Talk: How HTTP/2 pushes the web: An empirical study on utilization and QoE perspective on Server Push

Presented by Oliver Hohlfeld and Torsten Zimmerman

Thursday, August 17, 2017
1:30 p.m.
ICSI Lecture Hall

The simplicity of HTTP made it the default building block for desktop and mobile apps, yet it suffers from inherent inefficiencies in the modern web. HTTP/2 was designed to address these inefficiencies and its adoption remarks a major protocol shift in the Internet. Despite this relevance, its Internet-wide adoption remains unknown. Especially, the adoption and use of server push—advertised as a key feature to further reduce page load times—is completely unexplored. To answer both questions, we provide large-scale measurements of the HTTP/2 adoption and usage of server push in the wild, probing the entire IPv4 address space and the complete set of .com/.net/.org domains. We find 5.38M HTTP/2 enabled domains hosted by only few infrastructures driving this adoption. While we find the overall HTTP/2 adoption to increase, only a few hundred domains utilize server push. We examine pushed content, push strategies and identify the use of currently undocumented push strategies. Moreover, we discover large sources of overheads through server push for reoccurring page visits. By measuring page load times, we show that while push can speed up webpages, it also can slow them down—motivating the need for optimized push strategies.

In addition to the analysis based on technical metrics, it remains unknown if server push can indeed yield human perceivable improvements. Therefore, we address this open question by assessing server push in both i) a laboratory and ii) a crowdsourcing study. Our study assesses the question if server push can lead to perceivable faster PLTs as compared to HTTP/1.1 and HTTP/2 without push. We base this study on a set of 28 push-enabled real-word websites. Our results reveal that our subjects are able to perceive utilization of server push. However, its usage does not necessarily accomplish perceived PLT improvements and can sometimes even be noticeably detrimental.

Speaker Bios: 
Oliver Hohlfeld is a researcher and is heading the Network Architectures group at the Chair of Communication and Distributed systems at RWTH Aachen University. He obtained his Ph.D. from TU Berlin in 2013, advised by Anja Feldmann.
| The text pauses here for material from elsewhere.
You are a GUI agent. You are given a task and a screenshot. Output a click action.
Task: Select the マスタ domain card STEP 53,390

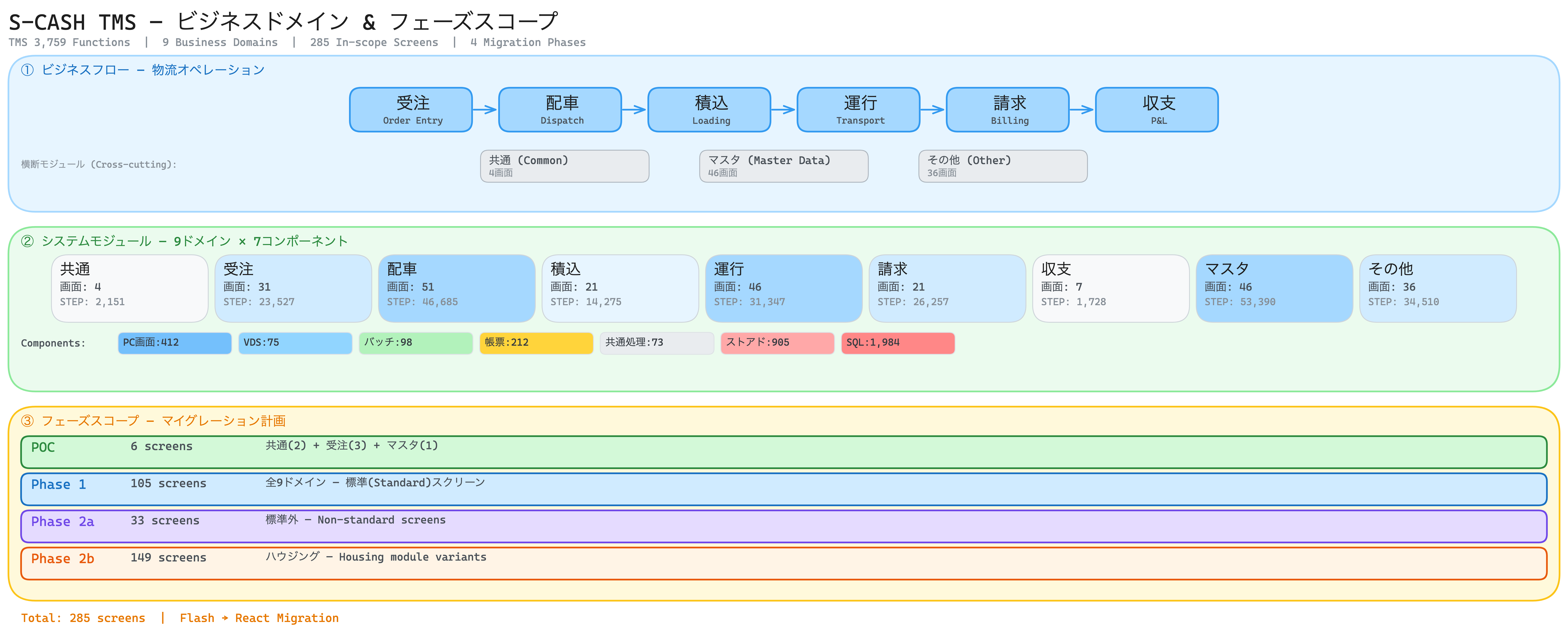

His current research focuses on Internet measurements, adaptive Internet architectures, and the QoE-driven evaluation of Internet architectures and applications.

Torsten Zimmermann is a researcher and Ph.D. student at the Chair of Communication and Distributed Systems at RWTH Aachen University since 2013. He received his master degree in computer science with a minor in electrical engineering from RWTH Aachen University in April 2013. As a member of the Network Architectures group, his research interests lie in  scalable and adaptive networks, as well as in content distribution and  realization of services for constrained, opportunistic and traditional networks.